La nación era una entidad dadora de identidad y pertenencia. Pero hubo al menos dos formas de concebir la
idea nacional: un nacionalismo constitucionalista y otro culturalista. Este último fue el hegemónico y sus
objetivos fueron: generar fuertes sentimientos de identificación nacional, marcar la superioridad de los criollos
sobre los extranjeros, limitar los efectos de anomia produciendo nuevas identidades y por último, en un mundo
cambiante se busca algo sólido que permanezca y eso es la identidad nacional.

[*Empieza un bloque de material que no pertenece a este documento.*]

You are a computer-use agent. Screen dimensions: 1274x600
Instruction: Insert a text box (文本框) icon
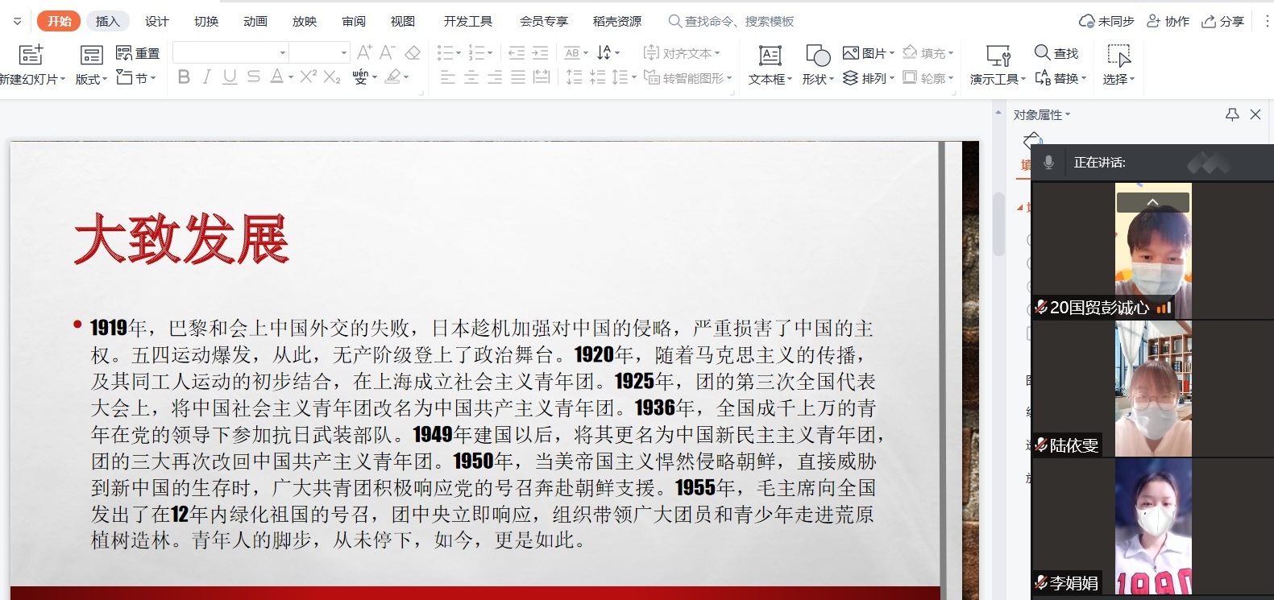click(x=770, y=56)
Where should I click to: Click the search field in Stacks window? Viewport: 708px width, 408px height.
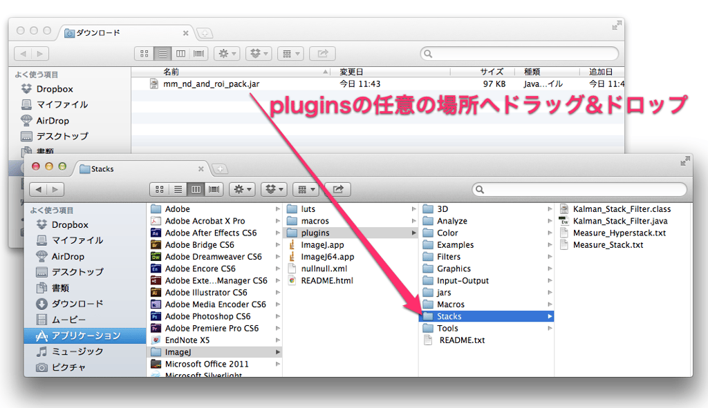click(579, 189)
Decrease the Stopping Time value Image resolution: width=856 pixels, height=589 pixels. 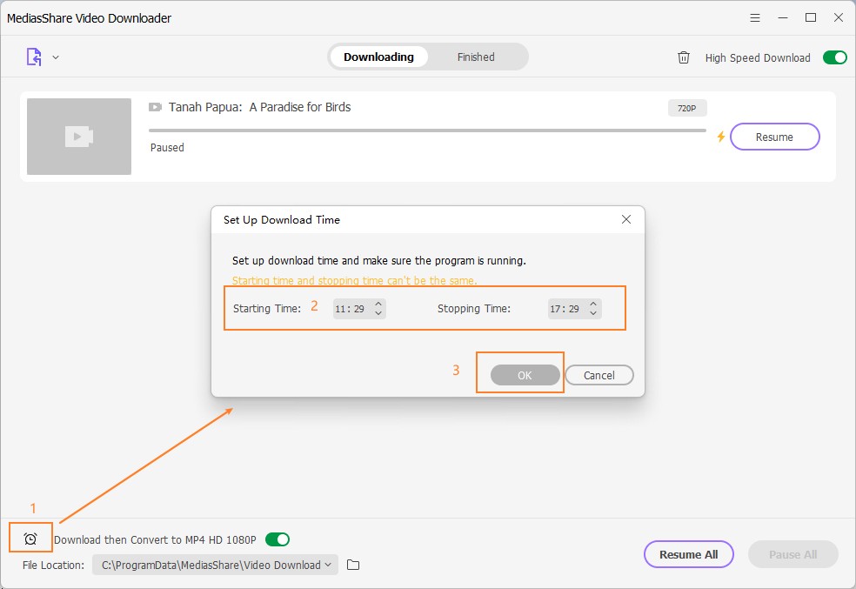click(x=593, y=313)
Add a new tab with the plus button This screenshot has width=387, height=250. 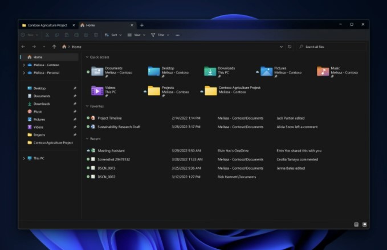142,25
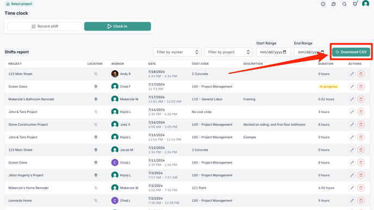Click the Jacob M worker avatar
Viewport: 374px width, 210px height.
[115, 150]
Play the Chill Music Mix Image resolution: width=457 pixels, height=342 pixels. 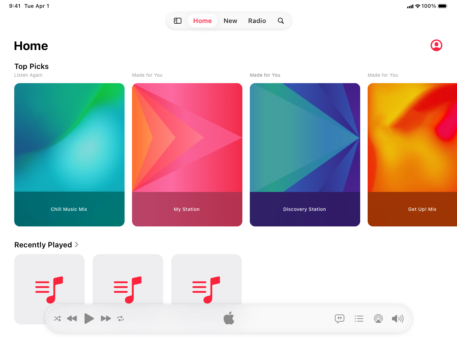click(69, 154)
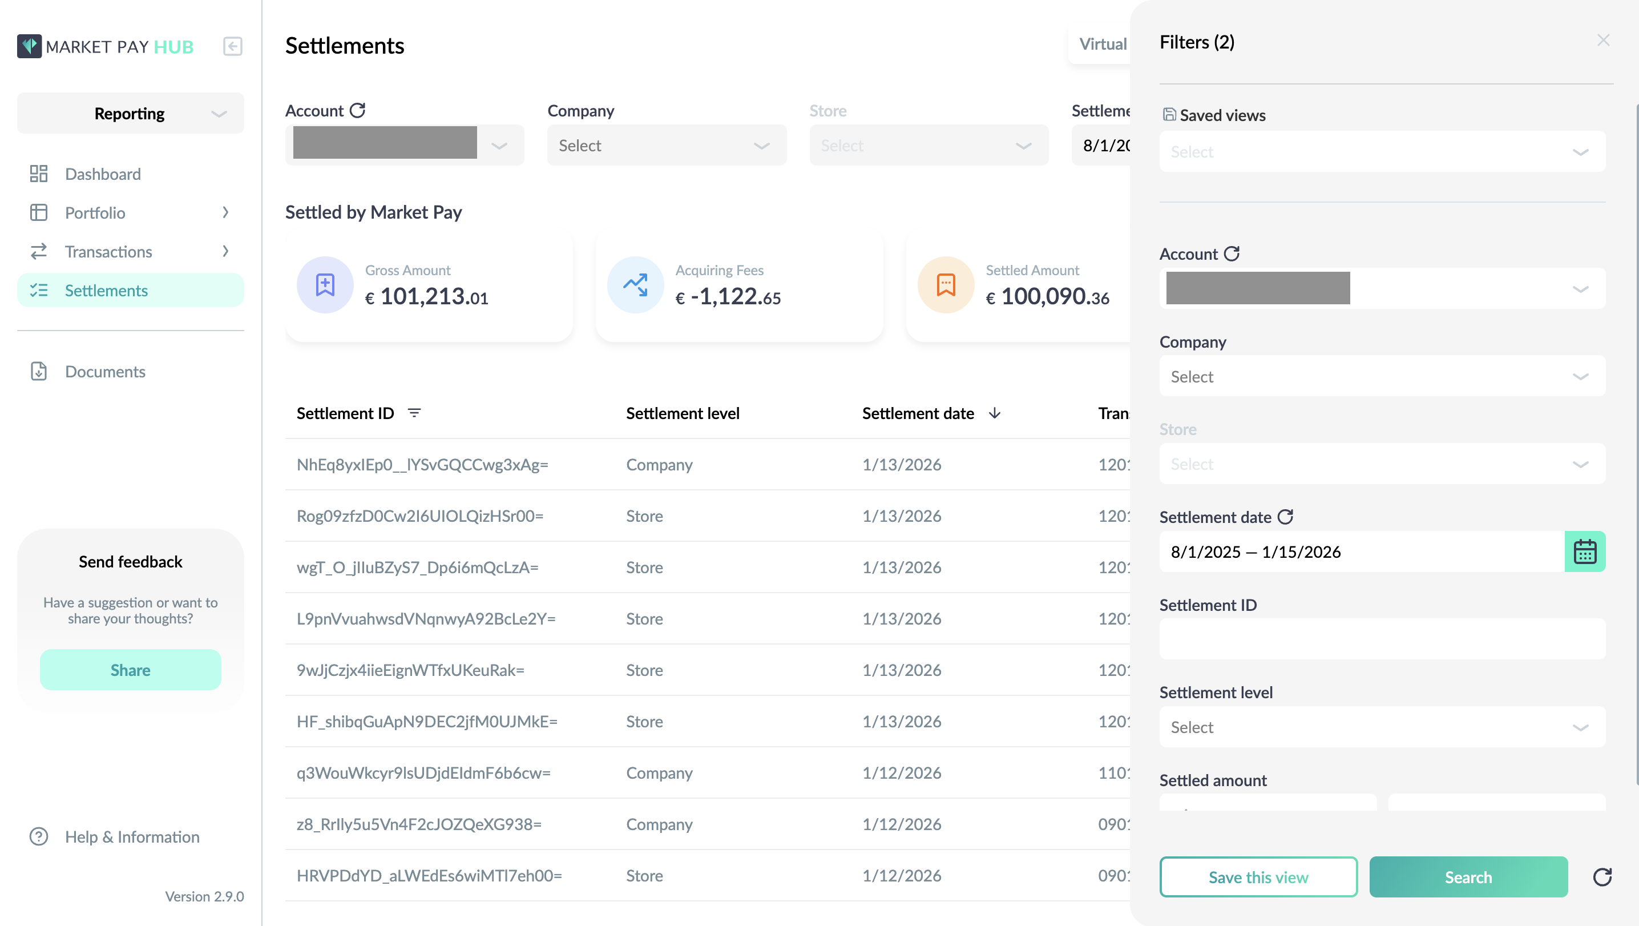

No hay que olvidar que para la elite democracia lo opuesto a orden jerárquico aristocrático, igualitarismo
social. Para ellos la igualdad conspira contra el orden y hasta contra la libertad. El orden debe priorizar frente
a la libertad. Esta idea se reforzaba en consecuencia a los conflictos sociales que provocaban los proletarios
de las industrias. De allí se impulsa la Ley de Residencia que dejaba en manos del Ejecutivo la capacidad de
expulsar del país a aquellos que atentaban contra el orden. Cané repudia el principio democrático (dos
millones de ignorancias no constituyen un saber) y cree en la necesidad de un gobierno de los aristócratas.
Pero estos deben tener una buena formación cultural y preocupación por la patria. Pero Cané se preocupa
porque los aristócratas de su tiempo no se interesan por la cultura ni por la patria; sólo buscan lo material y no
la dignidad.
Podemos decir entonces que Cané se articuló con la Generación del ’80 en las problemática política
(democracia), social (movilidad y conflicto en el mundo del trabajo) e inmigratoria (“marea invasora”). De este
último punto para Cané había una urgente necesidad de homogeneizar la sociedad para disminuir los
problemas. A todo esto hay que sumarle la preocupación por lo nacional y los conflictos entre naciones. Las
primeras tres cuestiones fueron solucionadas en buena medida gracias a la solución de la cuestión nacional.
Es decir que la construcción de una identidad nacional fue capaz de unificar aquello que la extranjería, el
mercantilismo y la modernidad estaban separando y disolviendo.